6.5.3 When to Standardize?
- Standardize (work with the correlation matrix) when variables are on very different scales,
- or you want to emphasize correlations over raw variances. Otherwise, use the covariance matrix.
6.6 PCA with Covariance/Correlation Matrix
In many real-world applications, the data might not be directly available to users due to various reasons (e.g., privacy issues, regulatory policy); however, a covariance matrix or correlation matrix might be available. In this case, PCA can still be performed via the R function princomp().
Let us illustrate princomp() with the iris dataset.
R Code: Iris data
# Let's pretend we only have the covariance matrix
data("iris")
S = cov(iris[,1:4])R Code: PCA via princomp()
fit = princomp(covmat=S, cor=FALSE, scores=TRUE)
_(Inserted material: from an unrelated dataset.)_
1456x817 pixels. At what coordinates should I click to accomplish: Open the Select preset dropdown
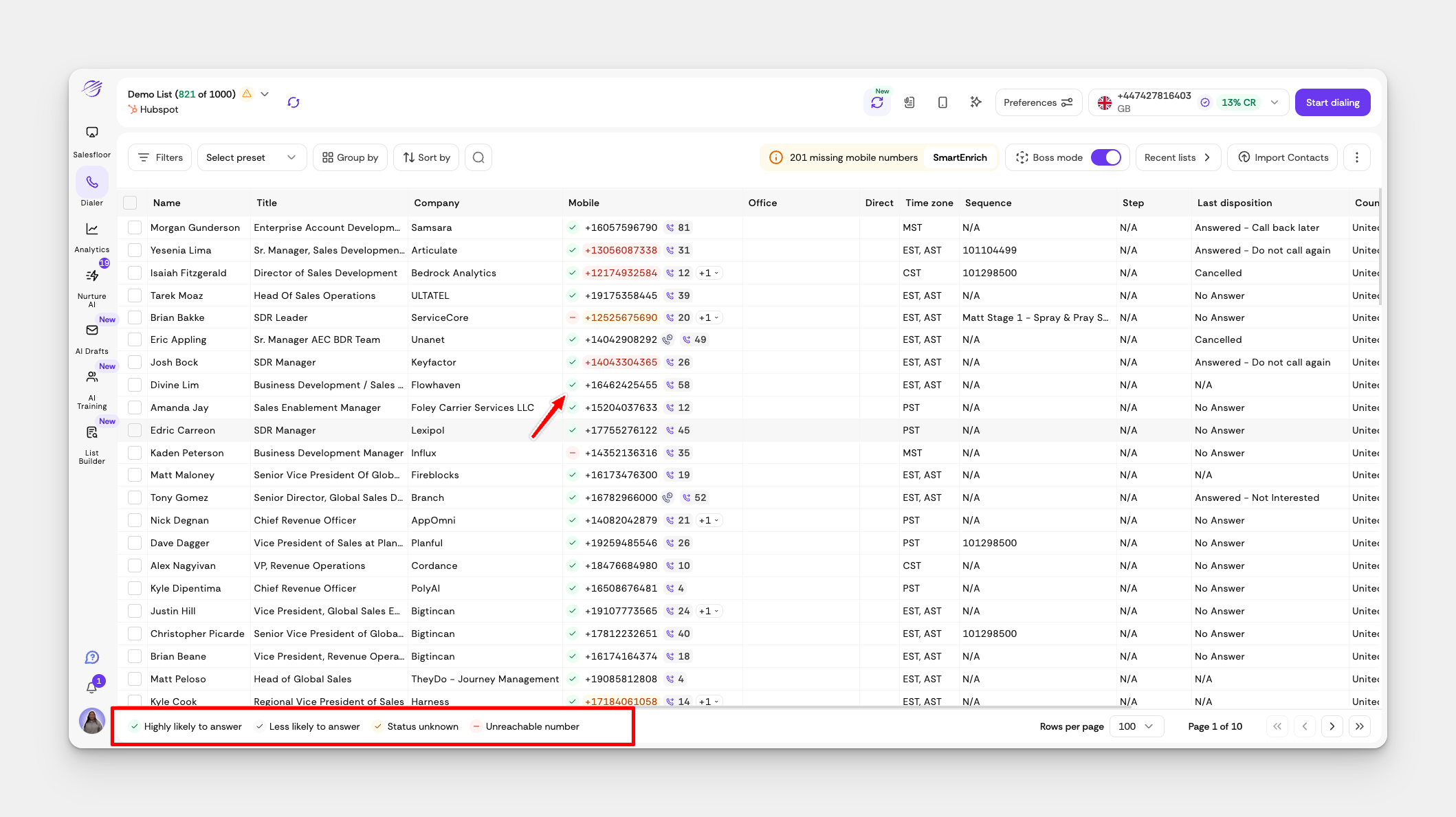pyautogui.click(x=251, y=157)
summary(fit)Importance of components:
Comp.1 Comp.2 Comp.3 Comp.4
Standard deviation 2.0562689 0.49261623 0.27965961 0.154386181
Proportion of Variance 0.9246187 0.05306648 0.01710261 0.005212184
Cumulative Proportion 0.9246187 0.97768521 0.99478782 1.000000000
R Code: PCA loadings
print(fit$loadings)
Loadings:
Comp.1 Comp.2 Comp.3 Comp.4
Sepal.Length 0.361 0.657 0.582 0.315
Sepal.Width 0.730 -0.598 -0.320
Petal.Length 0.857 -0.173 -0.480
Petal.Width 0.358 -0.546 0.754
Comp.1 Comp.2 Comp.3 Comp.4
SS loadings 1.00 1.00 1.00 1.00
Proportion Var 0.25 0.25 0.25 0.25
Cumulative Var 0.25 0.50 0.75 1.00
R Code: Scree diagram
plot(fit,
main="Scree diagram")
Since we only pass the covariance/correlation to the R function princomp(), PC scores could not be obtained.
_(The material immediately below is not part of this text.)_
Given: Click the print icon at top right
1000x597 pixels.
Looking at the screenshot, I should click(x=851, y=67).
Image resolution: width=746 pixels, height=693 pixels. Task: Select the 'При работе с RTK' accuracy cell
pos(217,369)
6.7 Example: Road Race Data
This analysis examines scatter plot matrices and computes principal components for the 10k segments of a 100k road race. The data come from Everitt (1994) stored in the file race100k.csv. There is one line of data for each of 80 racers with eleven numbers on each line. The first ten columns give the times (minutes) to complete successive 10k segments of the race. The last column has the racer’s age (in years). Answer the following questions.
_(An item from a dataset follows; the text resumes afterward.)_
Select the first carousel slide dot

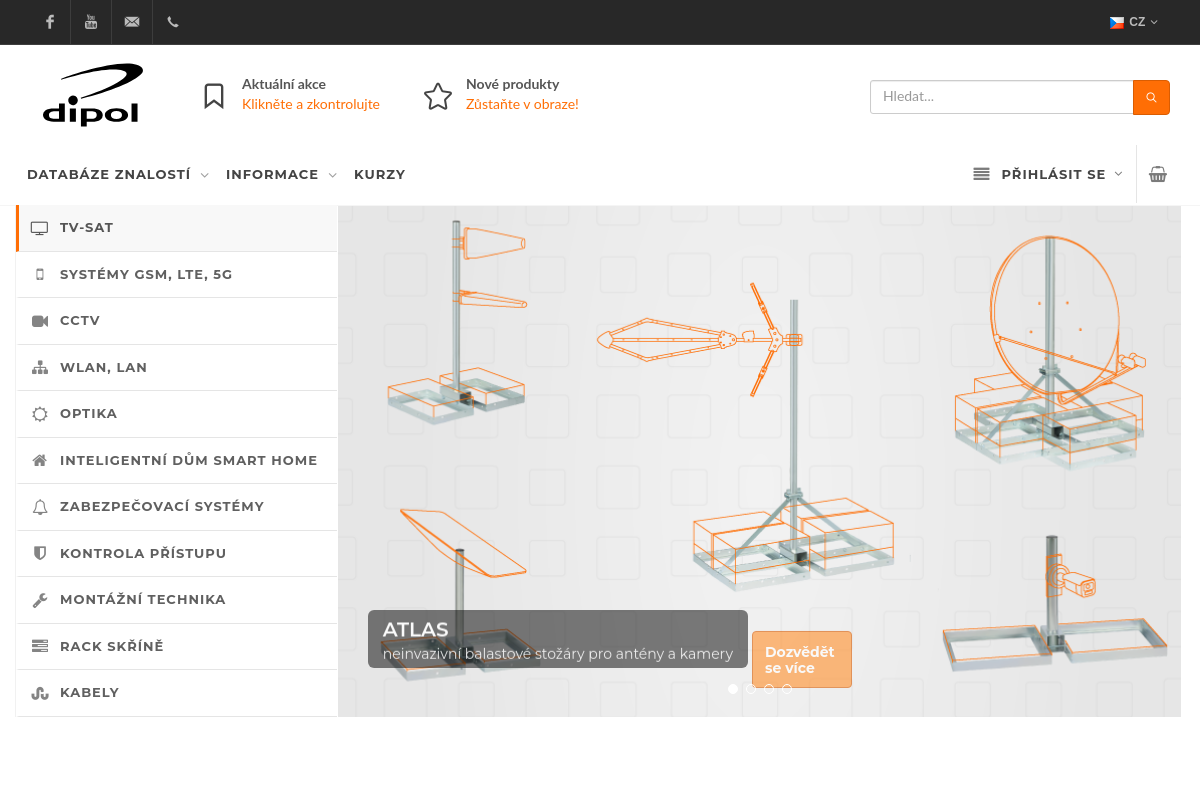tap(733, 689)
dat = read.csv("race100k.csv")
head(dat)Use the pairs function to create a scatter plot matrix and interpret it. Note that the columns to be included in the plot are put into the variable choose=c(1,2,6,11). The panel.smooth function uses locally weighted regression to pass a smooth curve through each plot. The abline function uses least squares to fit a straight line to each plot. Including the line helps you to see if most of the marginal association between two variables on can be described by a straight line.
R Code: Data Visualization
p1 = ncol(dat)
p = p1 - 1
n = nrow(dat)
choose = c(1,2,6,10,11)
par(pch=1,cex=1.0)
pairs(dat[ ,choose],
labels=c("0-10k time",
"10-20k time",
"50-60k time",
"90-100k time","age"),
panel=function(x,y){
panel.smooth(x,y)
abline(lsfit(x,y),lty=2)
})
Interpretations:
- There is a very strong positive correlation between the times to complete the first two 10k legs of the race.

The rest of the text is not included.